Some members of the Black community worry that the Tuskegee trials are being used to discredit the science behind the COVID-19 vaccine, even though the virus holds no prejudice.

"I would not refer to Tuskegee [syphilis trials] even though I do realize that it is some of the first introductions people have to clinical trials, but science and medicine had progressed so far from that time," said Sharon Hurt, who serves as an at-large member of the Metro Nashville Council and as CEO of the Jefferson Street United Merchants Partnership, the latter in the heart of Nashville's historic Black commercial district. "I would not use it because we definitely need to fight this virus with everything that we have."

photo Joyce Christian of Somerville, Tennessee is a retired nurse who wants to encourage people in the African American community to take the Covid-19 vaccine. Her father, was unknowingly a part of the Tuskegee syphilis study. What happened to her father, led to the establishment of biomedical ethics committees.
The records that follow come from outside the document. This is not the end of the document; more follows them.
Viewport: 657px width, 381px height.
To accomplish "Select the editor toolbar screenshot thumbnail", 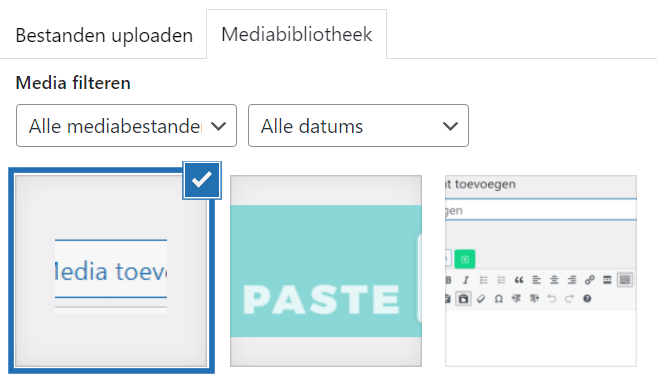I will pos(541,271).
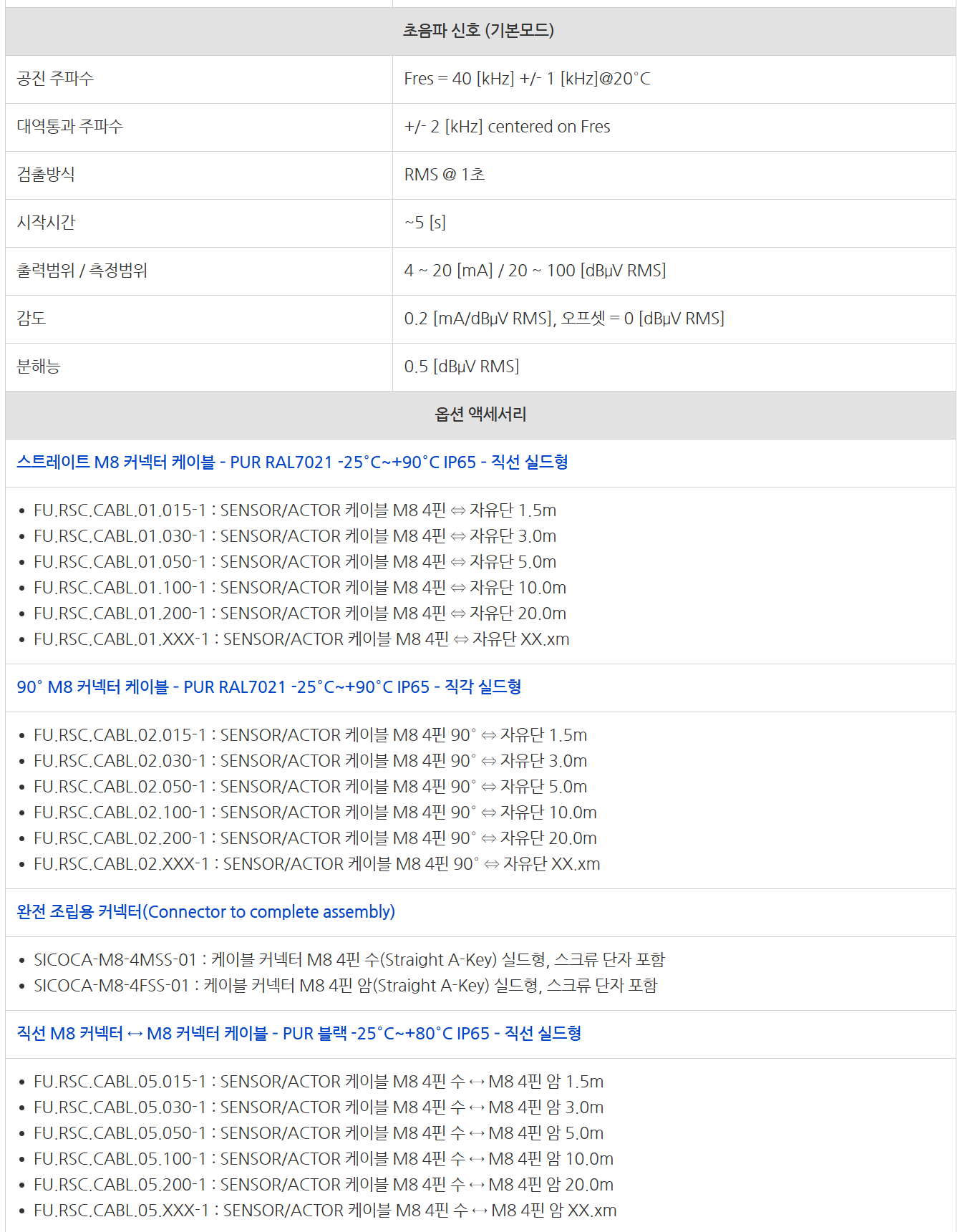Click the 0.5 [dBµV RMS] resolution value
The image size is (960, 1232).
click(x=461, y=367)
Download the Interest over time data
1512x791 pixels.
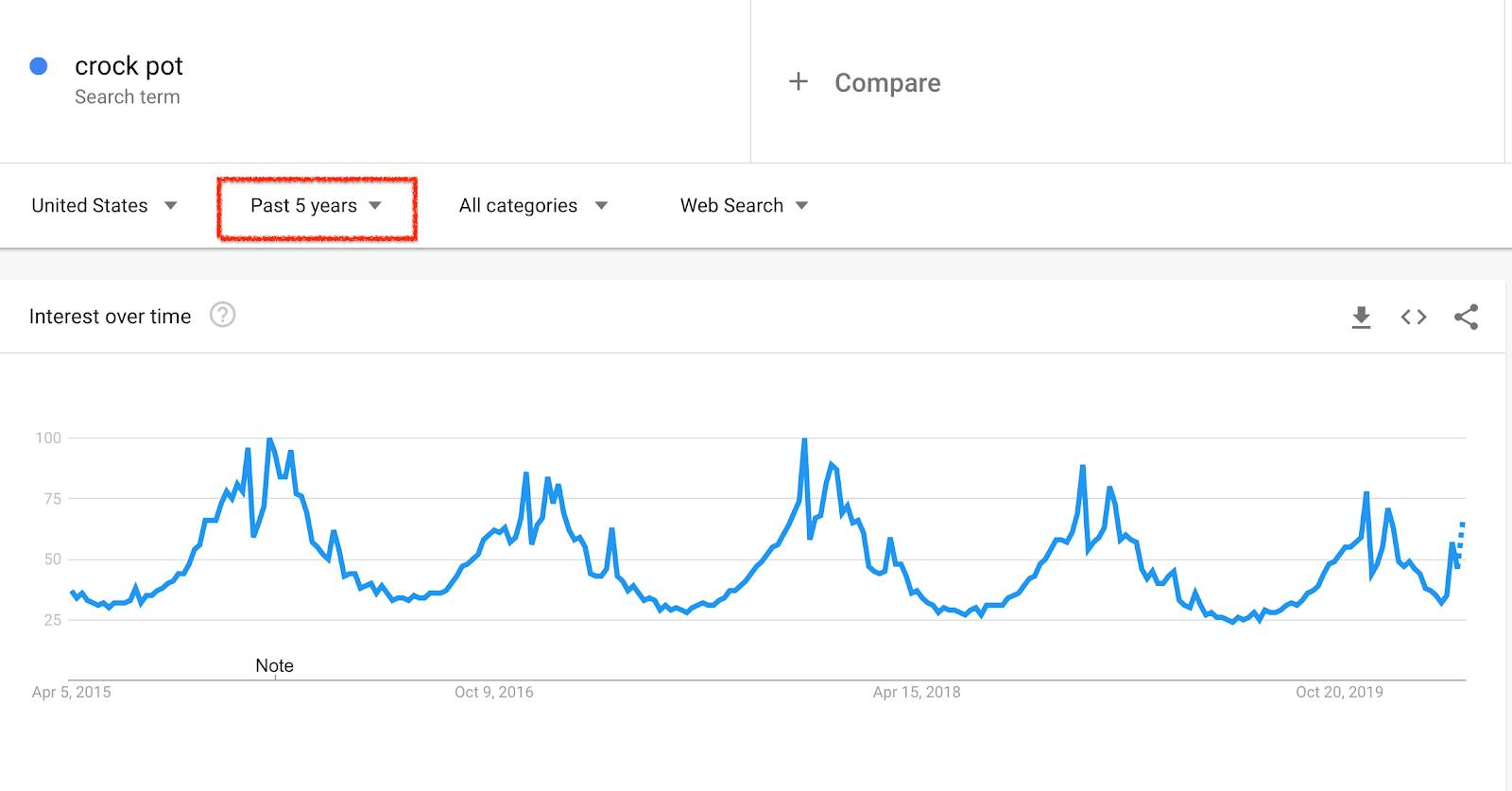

These committees were established to set ethical criteria to ensure what happened to her fathers would not happen again./Photo by © Karen Pulfer Focht/Tennessee Lookout

Other critics have been concerned about the short amount of time spent on developing the vaccine and about the ingredients, to which Hurt assures the public that the vaccine is safe to take.
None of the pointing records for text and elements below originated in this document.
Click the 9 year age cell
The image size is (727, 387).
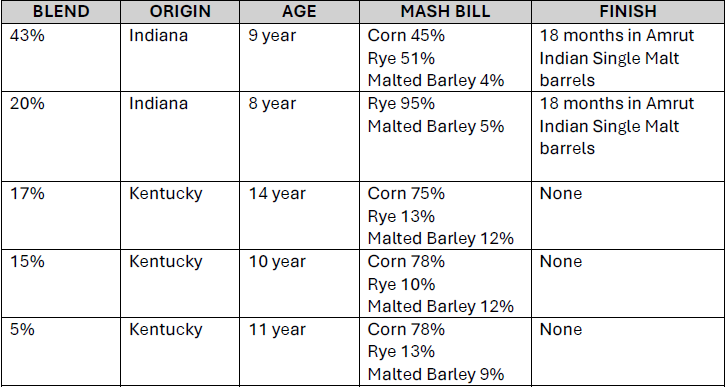pos(300,57)
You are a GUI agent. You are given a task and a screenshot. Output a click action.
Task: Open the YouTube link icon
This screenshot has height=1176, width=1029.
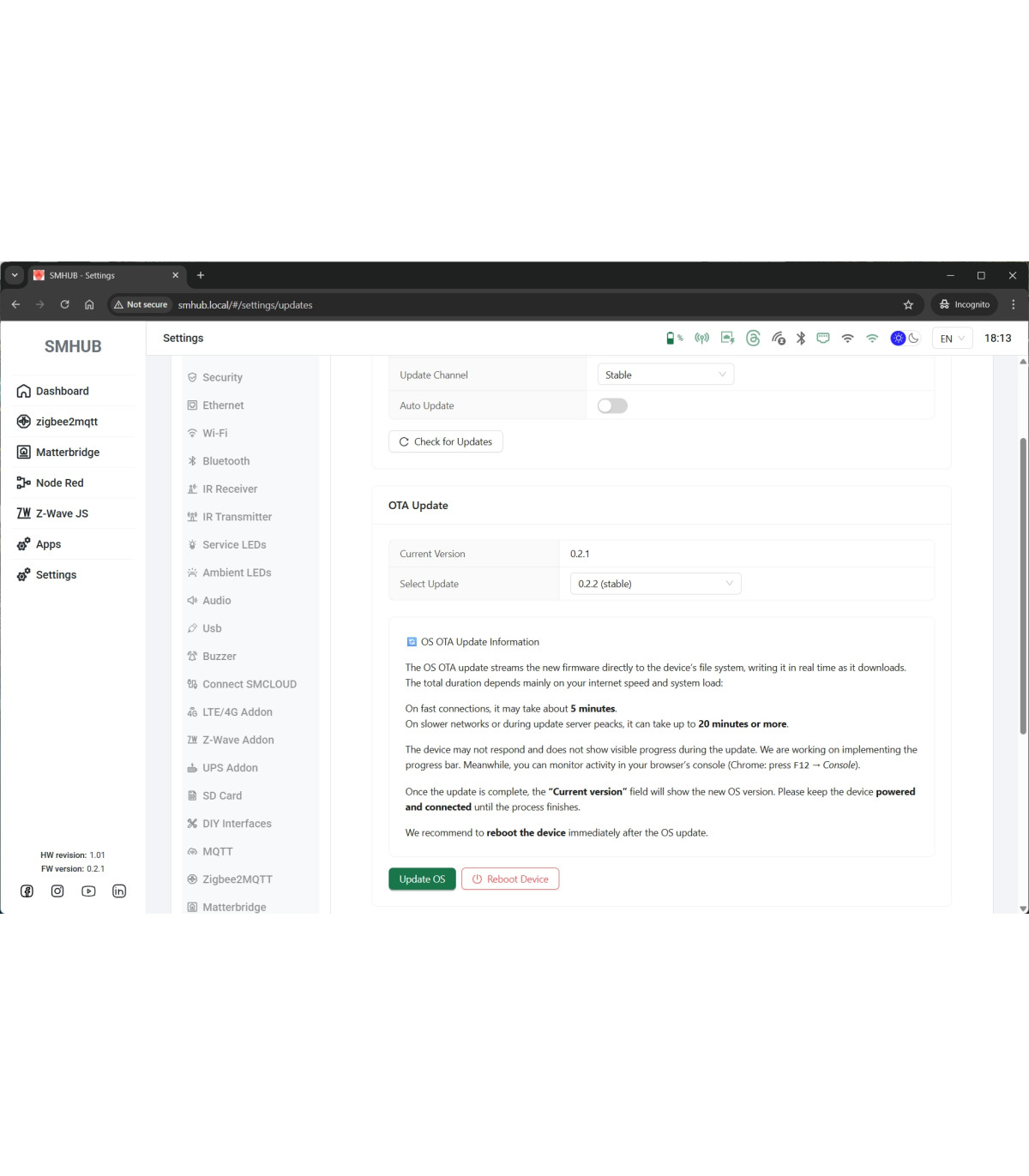coord(88,891)
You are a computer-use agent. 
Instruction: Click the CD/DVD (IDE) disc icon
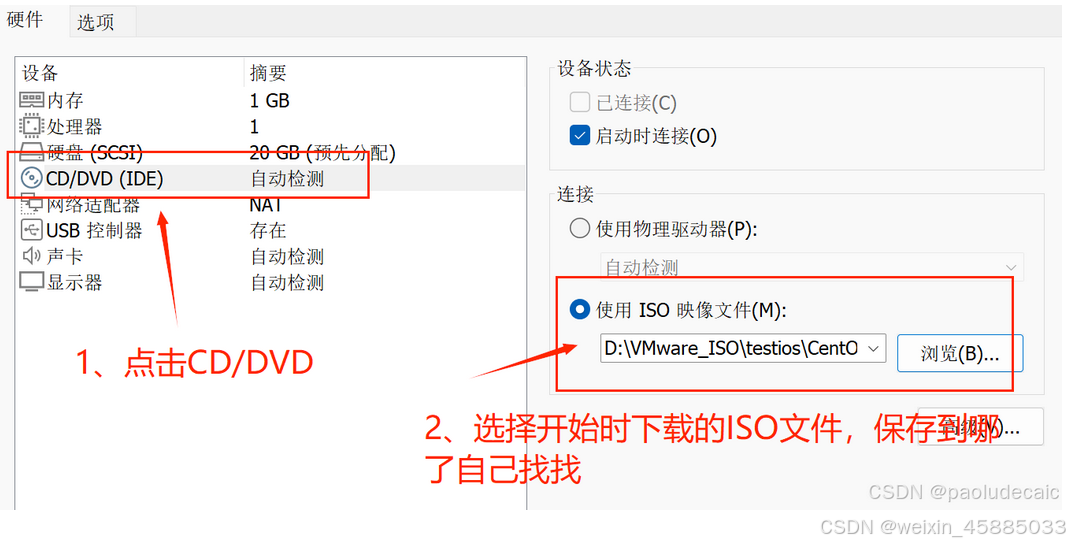[x=31, y=178]
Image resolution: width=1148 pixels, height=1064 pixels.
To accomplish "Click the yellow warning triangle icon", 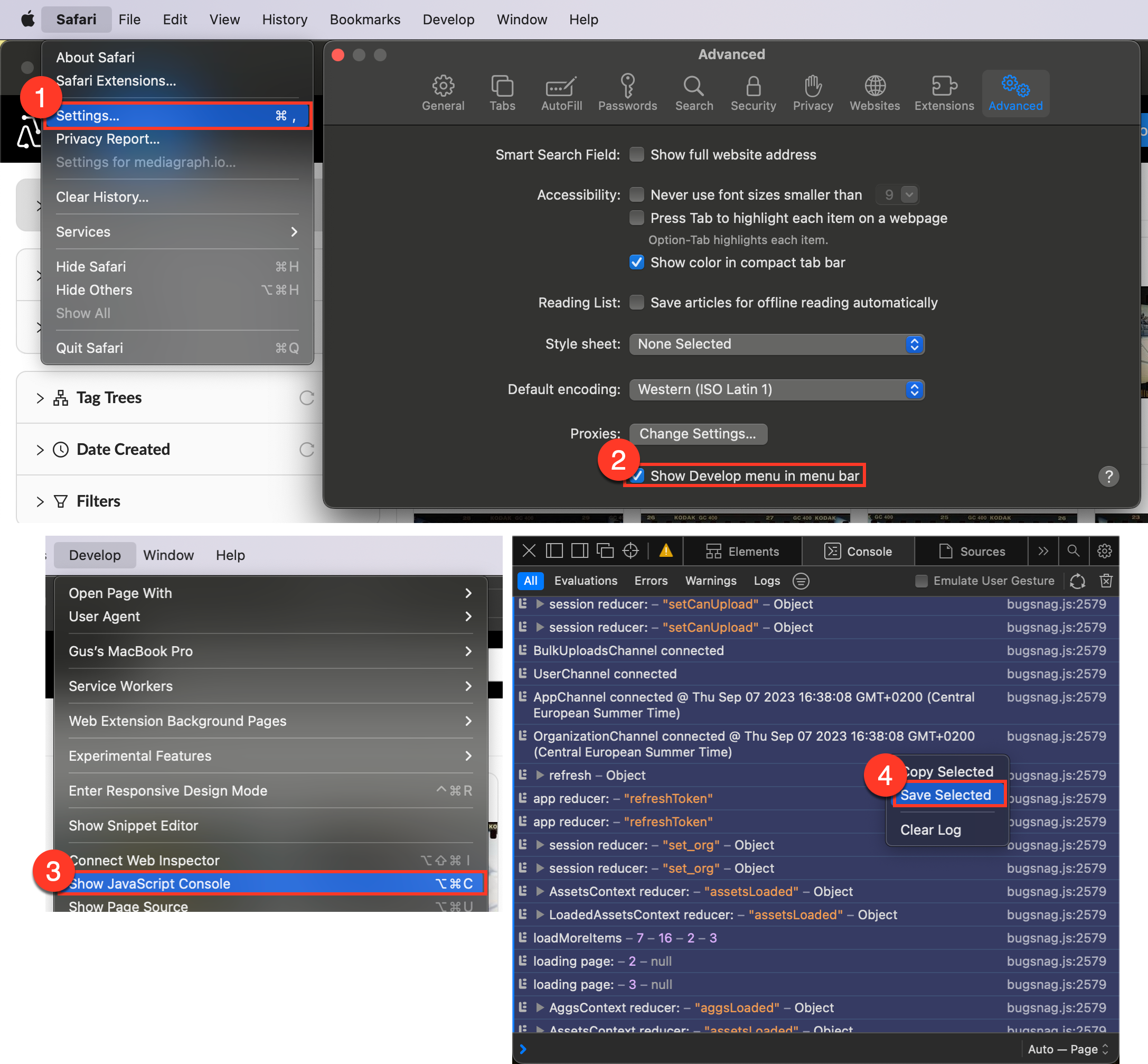I will click(x=666, y=551).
"We take medicines and different things that we don't really know what's in them, but we know that they cure, and we leave it up to those professionals and the scientists," she added.

Another community leader made similar allusions in a recent tweet.

"I will be honest I didn't trust the vaccine until I saw how many A-list politicians rushed to make sure they had first dibs," wrote Tequila Johnson, co-founder and co-executive director of The Equity Alliance, an organization advocating for the civic rights of Black Americans.

Black Americans have been disproportionately affected by COVID-19. In July, the Tennessee Justice Center published a report noting Black Tennesseans account for only 17% of the state's population but 20% of COVID-19 cases and 36% of COVID-19 deaths in the state.

Dr. James Hildreth, president and CEO of Meharry Medical College in Nashville, a historically Black institution, routinely uses his bully pulpit at Nashville Mayor John Cooper's news conferences to encourage members of the Black community to get the COVID-19 vaccine. Hildreth tweeted a photo of himself getting vaccinated the first day the Moderna vaccine was available in December.

A LIGHT ON ISSUES

The syphilis trials have caused minority communities to have well-founded distrust in the U.S. health care system. According to Vanderbilt's Hammack, in order to move forward as a society, people must continue to teach about these issues and listen to concerns by members of minority communities. If there are any benefits to a pandemic, Hammack said, it's that it "is shining a light on these issues."

Tyson left the study long before The Associated Press exposed the scandal. His mother, who worked in the medical field, had advised her son to leave the trial. Years passed before the family learned the truth, when Christian's brother was reading a magazine and saw an article about the issue. He asked his father if he had participated, forever changing the family.

"It was a shock, something that we didn't know had happened to our father," Christian said. "It was a time that we were ashamed of what was happening," she added.

As the family reeled from the deception that their father was experimented upon, Tyson remained eerily calm, according to Christian.

"He took the approach that we can't do anything about it because it happened, but you can do something to make sure this never happens again. People with no voice have to be resilient," she said.

Despite her family's experience, Christian encourages others of her community to take the COVID-19 vaccine.

"I truly believe in the science," she said. "There are a lot of great minds that put together this vaccine. I think the good is going to overcome the bad."